When we got the DSDP, we used the inverter for night heating when boon docking but then the manufacturers changed the controller for the blankets/mattress pads and the modified sine wave inverter power destroys the controllers so we now just don't turn the heat quite so low and add blankets.

Just our experience here in MT and in traveling to the south west in December and January.

Experiencing a warm January in MT this year, highs in the 40s and lows in the high teens and 20s!!    :)
 
We went to Home Depot and bought the 1/2 inch rigid air conditioning duct insulation (it comes in a 4' x 8' sheet) and cut it to size and installed it in the closet and overhead closet in the bedroom, in the overhead bins located in the main living area and over the driver and passenger seats. In cold and hot weather we used to have large amounts of condensation on the inside of the windshield and windows. After adding the dehumidifiers and the extra insulation we rarely have any condensation at all.
  If you are SURE there is no condensation happening behind the insulation, your solution is working great.  Have you checked to be sure the insulation is not getting wet/absorbing moisture against the walls?  It may be that the de-humidifier is keepi9ng that from happening.
 
D&D, is your smaller dehumidifier one of those ones without a compressor? Does it work for you? I've seen mixed reviews. Our larger one with the compressor (really the smaller of the compressor models - 35 pint) works fine but there's no way it's getting in the bedroom.

Yes, the smaller dehumidifier is an EvaDry electric petite dehumidifier that uses Peltier technology instead of a compressor and it works very well in the smaller bedroom area. The larger unit is a SoleusAir 40-E. Unlike other large units that we looked at, the SoleusAir doesn't exhaust really hot air. Together they keep the relative humidity between 38-48 percent. We got both through Amazon.com
 
TheNextBillGates said:
Hey guys,

Well, I'm stuck in the cold for a while...I have my external LP tank hooked up and we're managing to stay rather toasty! My 38J has a rear bedroom we can close the door and a small electric heater keeps us toasty at night while the coach thermostat stays at 50. During the day I crank it up to 70. If we're lucky, it gets warm enough to use the heat pump.

My issue is with condensation. As most have seen at some point, we saw moisture on the windshield and window frames. I bought a dehumidifier and sat it in the front of the coach and it has all but eliminated the excess moisture. However, certain areas of the coach are still problematic:

- In the shower, there's about 1" of wall that I can see between the top of the shower and the roof. It is VERY cold (lack of insulation I suppose) and condensates heavily during a shower.
- The closet is located on the passenger side rear corner. The top right corner (top rear corner of the coach) is VERY cold and condensates as well. This is a section at least 6" tall and 2' wide. This causes our clothes to get wet.
- The lights in the closet come through the ceiling. Condensation drips from these holes & wires and short out the closet lights.
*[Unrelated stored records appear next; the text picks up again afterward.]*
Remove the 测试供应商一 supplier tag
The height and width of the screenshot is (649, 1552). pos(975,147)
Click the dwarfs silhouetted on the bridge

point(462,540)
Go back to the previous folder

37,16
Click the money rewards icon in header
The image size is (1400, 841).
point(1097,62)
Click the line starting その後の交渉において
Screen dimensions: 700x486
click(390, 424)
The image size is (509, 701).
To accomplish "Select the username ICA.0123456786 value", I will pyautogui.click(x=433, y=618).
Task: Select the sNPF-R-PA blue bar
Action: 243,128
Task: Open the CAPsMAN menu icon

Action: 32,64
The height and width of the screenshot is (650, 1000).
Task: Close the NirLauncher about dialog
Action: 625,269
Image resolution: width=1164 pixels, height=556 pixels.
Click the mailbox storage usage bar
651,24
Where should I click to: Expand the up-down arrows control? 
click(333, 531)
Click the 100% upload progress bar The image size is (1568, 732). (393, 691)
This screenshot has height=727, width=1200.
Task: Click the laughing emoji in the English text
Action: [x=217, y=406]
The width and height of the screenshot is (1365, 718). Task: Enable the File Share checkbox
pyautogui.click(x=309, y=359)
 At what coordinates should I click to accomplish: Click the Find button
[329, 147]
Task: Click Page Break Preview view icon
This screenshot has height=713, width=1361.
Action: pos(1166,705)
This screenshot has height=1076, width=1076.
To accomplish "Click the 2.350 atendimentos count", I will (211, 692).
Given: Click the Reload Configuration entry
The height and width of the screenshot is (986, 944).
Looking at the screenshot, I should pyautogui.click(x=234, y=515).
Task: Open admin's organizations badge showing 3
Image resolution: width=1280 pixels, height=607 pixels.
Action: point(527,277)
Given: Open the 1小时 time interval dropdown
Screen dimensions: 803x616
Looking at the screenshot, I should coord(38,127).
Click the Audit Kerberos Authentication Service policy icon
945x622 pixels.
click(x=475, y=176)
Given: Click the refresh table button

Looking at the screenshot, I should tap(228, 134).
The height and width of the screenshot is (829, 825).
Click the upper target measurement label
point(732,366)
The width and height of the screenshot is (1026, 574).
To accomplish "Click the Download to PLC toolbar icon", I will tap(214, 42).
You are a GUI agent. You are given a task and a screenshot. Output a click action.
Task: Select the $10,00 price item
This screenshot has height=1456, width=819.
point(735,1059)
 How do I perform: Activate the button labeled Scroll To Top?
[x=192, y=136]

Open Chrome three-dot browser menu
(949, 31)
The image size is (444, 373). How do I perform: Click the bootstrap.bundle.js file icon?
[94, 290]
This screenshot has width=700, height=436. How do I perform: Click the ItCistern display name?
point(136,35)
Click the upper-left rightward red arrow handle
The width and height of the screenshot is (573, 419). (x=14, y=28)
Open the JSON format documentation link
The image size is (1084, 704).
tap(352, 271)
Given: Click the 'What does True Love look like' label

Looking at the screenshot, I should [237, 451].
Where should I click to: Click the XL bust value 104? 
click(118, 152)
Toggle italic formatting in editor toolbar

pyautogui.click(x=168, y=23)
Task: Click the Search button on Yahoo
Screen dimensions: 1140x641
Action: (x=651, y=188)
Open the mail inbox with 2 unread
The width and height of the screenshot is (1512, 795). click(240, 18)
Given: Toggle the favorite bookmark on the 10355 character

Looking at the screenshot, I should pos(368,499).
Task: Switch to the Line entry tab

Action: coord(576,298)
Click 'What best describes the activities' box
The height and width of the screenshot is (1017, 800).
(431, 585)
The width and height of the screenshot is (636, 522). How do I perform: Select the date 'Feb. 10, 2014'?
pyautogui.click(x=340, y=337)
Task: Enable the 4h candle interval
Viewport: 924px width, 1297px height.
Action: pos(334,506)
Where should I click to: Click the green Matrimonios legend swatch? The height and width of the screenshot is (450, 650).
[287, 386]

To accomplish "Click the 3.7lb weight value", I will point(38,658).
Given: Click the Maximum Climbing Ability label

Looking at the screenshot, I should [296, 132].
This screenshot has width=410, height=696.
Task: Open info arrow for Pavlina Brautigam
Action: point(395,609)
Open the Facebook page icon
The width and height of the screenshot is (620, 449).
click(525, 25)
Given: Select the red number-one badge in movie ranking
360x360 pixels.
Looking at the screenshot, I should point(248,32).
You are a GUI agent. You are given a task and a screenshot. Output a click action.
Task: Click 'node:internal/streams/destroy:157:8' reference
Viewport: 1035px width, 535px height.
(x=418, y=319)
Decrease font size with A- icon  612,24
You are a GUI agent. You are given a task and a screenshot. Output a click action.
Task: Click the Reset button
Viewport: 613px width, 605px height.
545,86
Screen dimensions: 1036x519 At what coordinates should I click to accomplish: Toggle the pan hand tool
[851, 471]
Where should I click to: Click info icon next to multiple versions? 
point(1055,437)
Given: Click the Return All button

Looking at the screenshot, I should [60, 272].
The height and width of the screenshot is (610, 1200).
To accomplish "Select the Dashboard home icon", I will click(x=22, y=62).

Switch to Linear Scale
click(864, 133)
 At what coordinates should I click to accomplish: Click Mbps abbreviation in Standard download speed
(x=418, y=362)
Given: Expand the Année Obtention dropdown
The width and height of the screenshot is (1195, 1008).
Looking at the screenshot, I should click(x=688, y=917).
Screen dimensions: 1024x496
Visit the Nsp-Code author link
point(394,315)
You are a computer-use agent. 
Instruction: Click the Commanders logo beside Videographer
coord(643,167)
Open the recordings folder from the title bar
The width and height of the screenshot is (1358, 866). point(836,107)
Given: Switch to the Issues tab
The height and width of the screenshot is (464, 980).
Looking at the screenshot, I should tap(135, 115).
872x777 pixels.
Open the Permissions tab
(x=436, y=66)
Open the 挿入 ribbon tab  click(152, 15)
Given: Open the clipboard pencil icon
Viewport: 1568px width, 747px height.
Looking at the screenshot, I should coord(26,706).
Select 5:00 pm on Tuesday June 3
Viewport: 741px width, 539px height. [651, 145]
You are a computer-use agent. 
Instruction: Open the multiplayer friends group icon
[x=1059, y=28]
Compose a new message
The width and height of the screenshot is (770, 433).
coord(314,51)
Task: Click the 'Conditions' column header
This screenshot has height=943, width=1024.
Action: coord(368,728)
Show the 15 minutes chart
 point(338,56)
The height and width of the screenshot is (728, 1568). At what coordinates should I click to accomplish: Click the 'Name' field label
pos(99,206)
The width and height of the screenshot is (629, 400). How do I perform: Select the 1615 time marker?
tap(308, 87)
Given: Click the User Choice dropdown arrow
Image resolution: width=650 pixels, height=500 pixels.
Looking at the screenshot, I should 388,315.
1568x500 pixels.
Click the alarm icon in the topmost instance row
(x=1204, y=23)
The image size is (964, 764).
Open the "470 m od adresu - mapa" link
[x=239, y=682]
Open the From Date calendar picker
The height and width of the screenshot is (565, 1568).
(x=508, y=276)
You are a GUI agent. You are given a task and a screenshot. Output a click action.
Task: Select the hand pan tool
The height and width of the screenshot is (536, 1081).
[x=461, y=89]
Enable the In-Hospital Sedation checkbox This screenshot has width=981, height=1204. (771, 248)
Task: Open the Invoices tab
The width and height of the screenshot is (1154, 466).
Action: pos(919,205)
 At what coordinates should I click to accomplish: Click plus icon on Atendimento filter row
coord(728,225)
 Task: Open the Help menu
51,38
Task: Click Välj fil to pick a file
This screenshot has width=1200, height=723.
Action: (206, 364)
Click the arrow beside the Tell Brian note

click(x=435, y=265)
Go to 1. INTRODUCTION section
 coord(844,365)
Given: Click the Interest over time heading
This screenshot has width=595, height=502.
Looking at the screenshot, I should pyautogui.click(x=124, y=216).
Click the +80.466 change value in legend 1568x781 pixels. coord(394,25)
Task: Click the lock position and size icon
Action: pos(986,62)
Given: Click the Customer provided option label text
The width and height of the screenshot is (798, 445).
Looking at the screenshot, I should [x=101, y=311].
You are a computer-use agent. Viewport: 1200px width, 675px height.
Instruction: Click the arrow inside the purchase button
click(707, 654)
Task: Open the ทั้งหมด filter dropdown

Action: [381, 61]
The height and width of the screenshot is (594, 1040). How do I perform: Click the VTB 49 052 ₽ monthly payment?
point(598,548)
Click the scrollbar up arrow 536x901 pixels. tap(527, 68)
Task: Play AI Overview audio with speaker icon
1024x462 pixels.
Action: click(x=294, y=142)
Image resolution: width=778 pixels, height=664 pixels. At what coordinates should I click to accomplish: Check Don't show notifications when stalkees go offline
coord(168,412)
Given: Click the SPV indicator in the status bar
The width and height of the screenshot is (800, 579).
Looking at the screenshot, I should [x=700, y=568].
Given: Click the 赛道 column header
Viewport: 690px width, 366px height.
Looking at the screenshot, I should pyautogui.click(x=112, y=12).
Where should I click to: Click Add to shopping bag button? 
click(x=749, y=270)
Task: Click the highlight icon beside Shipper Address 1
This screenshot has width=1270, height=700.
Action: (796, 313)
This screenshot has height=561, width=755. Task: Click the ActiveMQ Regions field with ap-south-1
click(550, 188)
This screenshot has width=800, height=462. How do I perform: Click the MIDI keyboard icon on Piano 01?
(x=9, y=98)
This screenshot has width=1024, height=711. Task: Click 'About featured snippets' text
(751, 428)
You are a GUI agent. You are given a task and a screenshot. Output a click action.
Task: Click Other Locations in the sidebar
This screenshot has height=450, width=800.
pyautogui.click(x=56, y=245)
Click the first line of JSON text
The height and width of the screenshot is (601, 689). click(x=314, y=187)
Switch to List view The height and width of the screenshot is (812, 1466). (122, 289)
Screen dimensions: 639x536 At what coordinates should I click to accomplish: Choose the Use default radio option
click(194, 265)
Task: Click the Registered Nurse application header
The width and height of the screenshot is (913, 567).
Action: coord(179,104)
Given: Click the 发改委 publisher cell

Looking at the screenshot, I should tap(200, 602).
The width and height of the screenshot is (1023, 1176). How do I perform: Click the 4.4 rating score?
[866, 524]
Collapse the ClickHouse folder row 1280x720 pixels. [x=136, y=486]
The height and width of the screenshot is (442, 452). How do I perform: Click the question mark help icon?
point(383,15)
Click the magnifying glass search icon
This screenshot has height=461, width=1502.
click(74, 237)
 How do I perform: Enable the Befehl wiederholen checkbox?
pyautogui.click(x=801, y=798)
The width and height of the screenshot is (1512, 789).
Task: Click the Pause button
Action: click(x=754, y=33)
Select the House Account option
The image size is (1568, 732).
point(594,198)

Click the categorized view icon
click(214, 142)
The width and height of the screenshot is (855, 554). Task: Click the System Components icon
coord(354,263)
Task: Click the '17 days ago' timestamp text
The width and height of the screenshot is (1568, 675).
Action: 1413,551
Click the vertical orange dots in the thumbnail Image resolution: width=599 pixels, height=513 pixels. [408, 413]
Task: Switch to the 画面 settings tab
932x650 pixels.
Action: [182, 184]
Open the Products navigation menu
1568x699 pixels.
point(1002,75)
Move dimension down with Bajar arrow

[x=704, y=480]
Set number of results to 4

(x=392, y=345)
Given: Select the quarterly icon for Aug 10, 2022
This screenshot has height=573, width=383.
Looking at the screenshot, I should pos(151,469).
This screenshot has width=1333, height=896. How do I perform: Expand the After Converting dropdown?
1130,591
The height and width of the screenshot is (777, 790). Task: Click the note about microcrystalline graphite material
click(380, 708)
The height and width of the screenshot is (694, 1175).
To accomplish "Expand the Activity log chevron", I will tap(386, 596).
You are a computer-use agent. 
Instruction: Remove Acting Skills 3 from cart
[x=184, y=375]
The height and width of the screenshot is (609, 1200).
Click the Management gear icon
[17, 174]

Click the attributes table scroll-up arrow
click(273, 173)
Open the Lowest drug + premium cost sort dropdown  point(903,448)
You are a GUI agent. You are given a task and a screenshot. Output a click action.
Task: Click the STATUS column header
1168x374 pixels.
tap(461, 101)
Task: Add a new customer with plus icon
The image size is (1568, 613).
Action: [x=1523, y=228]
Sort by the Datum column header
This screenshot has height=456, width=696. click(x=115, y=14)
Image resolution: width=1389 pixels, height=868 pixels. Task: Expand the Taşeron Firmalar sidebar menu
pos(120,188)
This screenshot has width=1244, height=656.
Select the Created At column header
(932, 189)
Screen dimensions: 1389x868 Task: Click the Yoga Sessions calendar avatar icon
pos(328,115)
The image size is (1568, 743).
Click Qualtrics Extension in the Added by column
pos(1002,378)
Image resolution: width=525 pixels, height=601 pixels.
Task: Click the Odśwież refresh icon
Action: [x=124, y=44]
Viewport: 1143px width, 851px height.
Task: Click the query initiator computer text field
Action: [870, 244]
This is not a leak from the exterior, only condensation and only during the winter.
- The bottom corners of our slides are very chilly. Since Winnebago used a lot of fake wood with wood grain contact paper on it, we're getting several areas where the wood grain is peeling off due to the moisture.

In the end, I'm a little upset that the coach isn't a sealed up a bit better. But, I suppose I have a lower-end unit and it was not really designed for the brutal winter.

I was going to get a few bottles of that spray-in expanding foam stuff to seal the ceiling holes that are condensating. I was also thinking about drilling a hole or two in the closet wall where the insulation is lacking and spraying some of it in there, too. My fear is that it will expand too much and split something. Also, it'd be harder to hide the holes in the shower.

Anyone have any suggestions? Do you think the spray-in solution would work for the walls?

We had the same problem with condensation at the top of the shower wall just below the ceiling until we started running the dehumidifier at night in the bathroom area, don't need  to every night though.  We have a humidity gauge and just move the dehumidifier around wherever its is needed the most and have been able to keep the condensation off  the windows and wall just fine.